Answer:
24.8 molecules are ionized from 1000 acetic acid molecules.
Explanation:
Acetic acid, CH₃COOH dissociates in water, thus:
CH₃COOH ⇄ CH₃COO⁻ + H⁺
Ka = 6.3x10⁻⁵ = [CH₃COO⁻] [H⁺] / [CH₃COOH]
That means amount of CH₃COO⁻ (the dissociated form) that are produced is followed by the equilibrium of the weak acid.
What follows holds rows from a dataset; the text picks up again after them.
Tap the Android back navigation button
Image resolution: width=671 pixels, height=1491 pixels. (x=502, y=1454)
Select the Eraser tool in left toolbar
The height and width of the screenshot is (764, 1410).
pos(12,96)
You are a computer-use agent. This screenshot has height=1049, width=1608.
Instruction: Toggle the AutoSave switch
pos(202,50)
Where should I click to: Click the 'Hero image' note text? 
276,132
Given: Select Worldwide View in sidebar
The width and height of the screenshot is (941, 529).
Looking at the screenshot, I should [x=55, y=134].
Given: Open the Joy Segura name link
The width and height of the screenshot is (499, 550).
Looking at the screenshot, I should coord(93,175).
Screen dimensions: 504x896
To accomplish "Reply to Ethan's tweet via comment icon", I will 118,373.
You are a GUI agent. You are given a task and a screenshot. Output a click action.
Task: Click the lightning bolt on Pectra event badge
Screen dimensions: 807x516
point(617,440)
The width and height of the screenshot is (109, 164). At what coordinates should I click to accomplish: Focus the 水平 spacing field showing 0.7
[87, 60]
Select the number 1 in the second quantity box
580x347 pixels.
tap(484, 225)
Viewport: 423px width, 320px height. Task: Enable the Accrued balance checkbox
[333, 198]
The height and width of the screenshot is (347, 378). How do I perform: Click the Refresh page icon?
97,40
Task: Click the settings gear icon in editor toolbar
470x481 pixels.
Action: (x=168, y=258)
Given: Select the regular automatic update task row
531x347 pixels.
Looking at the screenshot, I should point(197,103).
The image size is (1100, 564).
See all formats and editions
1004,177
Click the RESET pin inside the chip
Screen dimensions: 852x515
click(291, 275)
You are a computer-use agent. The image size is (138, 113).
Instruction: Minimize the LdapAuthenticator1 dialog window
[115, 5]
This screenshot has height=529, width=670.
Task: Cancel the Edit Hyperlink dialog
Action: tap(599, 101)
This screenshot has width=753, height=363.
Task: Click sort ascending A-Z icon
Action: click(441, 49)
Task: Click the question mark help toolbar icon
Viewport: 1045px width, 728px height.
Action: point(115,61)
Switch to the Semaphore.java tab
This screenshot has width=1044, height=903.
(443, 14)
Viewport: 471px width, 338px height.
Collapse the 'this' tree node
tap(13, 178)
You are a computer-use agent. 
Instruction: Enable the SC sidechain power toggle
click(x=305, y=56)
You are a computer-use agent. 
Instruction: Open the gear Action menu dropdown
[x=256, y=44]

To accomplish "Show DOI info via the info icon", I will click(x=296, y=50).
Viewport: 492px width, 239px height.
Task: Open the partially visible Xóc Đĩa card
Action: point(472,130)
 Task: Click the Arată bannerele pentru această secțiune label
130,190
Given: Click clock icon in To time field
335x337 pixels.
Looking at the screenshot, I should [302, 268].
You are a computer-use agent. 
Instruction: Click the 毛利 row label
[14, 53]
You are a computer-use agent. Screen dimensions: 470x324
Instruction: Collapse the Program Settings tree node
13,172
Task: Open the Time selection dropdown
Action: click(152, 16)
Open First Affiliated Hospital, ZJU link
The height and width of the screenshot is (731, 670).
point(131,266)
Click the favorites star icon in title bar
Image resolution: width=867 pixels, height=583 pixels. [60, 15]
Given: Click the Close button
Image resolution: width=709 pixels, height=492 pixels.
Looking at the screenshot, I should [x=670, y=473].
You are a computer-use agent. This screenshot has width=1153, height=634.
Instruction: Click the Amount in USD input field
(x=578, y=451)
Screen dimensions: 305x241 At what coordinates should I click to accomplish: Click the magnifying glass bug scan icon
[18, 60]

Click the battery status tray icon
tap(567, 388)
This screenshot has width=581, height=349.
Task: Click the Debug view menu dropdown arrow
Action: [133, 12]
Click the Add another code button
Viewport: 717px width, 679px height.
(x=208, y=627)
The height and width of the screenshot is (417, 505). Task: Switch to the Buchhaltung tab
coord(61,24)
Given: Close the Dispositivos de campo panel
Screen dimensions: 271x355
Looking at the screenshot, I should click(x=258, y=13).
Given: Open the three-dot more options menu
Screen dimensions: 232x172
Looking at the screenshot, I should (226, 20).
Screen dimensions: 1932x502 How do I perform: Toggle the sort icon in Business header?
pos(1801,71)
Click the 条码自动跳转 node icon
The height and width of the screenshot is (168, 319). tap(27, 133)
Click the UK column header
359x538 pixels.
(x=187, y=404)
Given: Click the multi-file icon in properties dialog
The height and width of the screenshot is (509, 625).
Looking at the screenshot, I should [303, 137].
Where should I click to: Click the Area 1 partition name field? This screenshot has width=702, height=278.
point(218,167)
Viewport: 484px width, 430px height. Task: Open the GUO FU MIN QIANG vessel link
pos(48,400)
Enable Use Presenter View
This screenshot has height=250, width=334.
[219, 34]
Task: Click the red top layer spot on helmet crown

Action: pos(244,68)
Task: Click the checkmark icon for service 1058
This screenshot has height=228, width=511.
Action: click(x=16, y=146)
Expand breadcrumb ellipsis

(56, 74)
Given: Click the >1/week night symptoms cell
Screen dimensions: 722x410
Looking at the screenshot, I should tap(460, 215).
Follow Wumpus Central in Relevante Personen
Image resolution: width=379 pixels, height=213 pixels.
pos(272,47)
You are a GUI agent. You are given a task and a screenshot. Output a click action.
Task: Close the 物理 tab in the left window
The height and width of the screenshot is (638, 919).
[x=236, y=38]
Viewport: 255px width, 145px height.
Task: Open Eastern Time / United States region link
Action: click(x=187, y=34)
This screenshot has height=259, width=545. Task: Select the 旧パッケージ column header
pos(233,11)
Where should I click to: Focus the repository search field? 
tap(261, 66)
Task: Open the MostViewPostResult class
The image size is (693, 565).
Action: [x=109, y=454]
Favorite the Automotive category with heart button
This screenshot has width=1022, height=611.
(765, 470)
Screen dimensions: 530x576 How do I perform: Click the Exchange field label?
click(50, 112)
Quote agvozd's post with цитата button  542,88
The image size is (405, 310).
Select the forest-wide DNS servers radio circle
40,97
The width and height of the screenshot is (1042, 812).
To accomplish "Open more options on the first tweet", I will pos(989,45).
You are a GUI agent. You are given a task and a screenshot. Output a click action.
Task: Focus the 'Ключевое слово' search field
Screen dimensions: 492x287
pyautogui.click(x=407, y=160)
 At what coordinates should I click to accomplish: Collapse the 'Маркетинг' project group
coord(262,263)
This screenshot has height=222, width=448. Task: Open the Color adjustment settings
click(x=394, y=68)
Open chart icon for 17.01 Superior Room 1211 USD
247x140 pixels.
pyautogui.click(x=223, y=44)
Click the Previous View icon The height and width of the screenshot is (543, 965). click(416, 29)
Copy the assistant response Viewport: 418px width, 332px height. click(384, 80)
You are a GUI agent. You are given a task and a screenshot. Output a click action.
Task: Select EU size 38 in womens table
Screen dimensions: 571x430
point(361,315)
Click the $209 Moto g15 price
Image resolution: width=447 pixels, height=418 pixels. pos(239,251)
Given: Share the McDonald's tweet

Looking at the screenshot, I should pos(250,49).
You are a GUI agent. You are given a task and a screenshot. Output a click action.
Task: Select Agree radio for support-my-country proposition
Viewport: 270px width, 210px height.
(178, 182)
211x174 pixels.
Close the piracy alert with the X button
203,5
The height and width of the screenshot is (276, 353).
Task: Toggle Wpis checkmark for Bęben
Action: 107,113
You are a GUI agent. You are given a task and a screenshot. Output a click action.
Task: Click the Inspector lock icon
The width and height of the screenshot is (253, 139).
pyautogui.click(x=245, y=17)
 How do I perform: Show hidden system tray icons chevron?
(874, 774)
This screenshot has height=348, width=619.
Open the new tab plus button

The initial molar concentration of acetic acid (Molar mass: 60g/mol) is:
6g ₓ (1mol / 60g) = 0.1 moles acetic acid, in 1000cm³ = 1L.
0.1 moles / L = 0.1M
The 0.1M of acetic acid will dissociate producing X of CH₃COO⁻ and H⁺, thus:
[CH₃COOH] = 0.1M - X
[CH₃COO⁻] = X
[H⁺] = X
Replacing in Ka formula:
6.3x10⁻⁵ = [CH₃COO⁻] [H⁺] / [CH₃COOH]
6.3x10⁻⁵ = [X] [X] / [0.1 - X]
6.3x10⁻⁶ - 6.3x10⁻⁵X = X²
6.3x10⁻⁶ - 6.3x10⁻⁵X - X² = 0
Solving for X
X = - 0.0025 → False solution, there is no negative concentrations.
X = 0.00248M
That means, a 0.1M of acetic acid produce:
[CH₃COO⁻] = X = 0.00248M solution of the ionized form.
In a basis of 1000 molecules:
1000 molecules × (0.00248M / 0.1M) = 24.8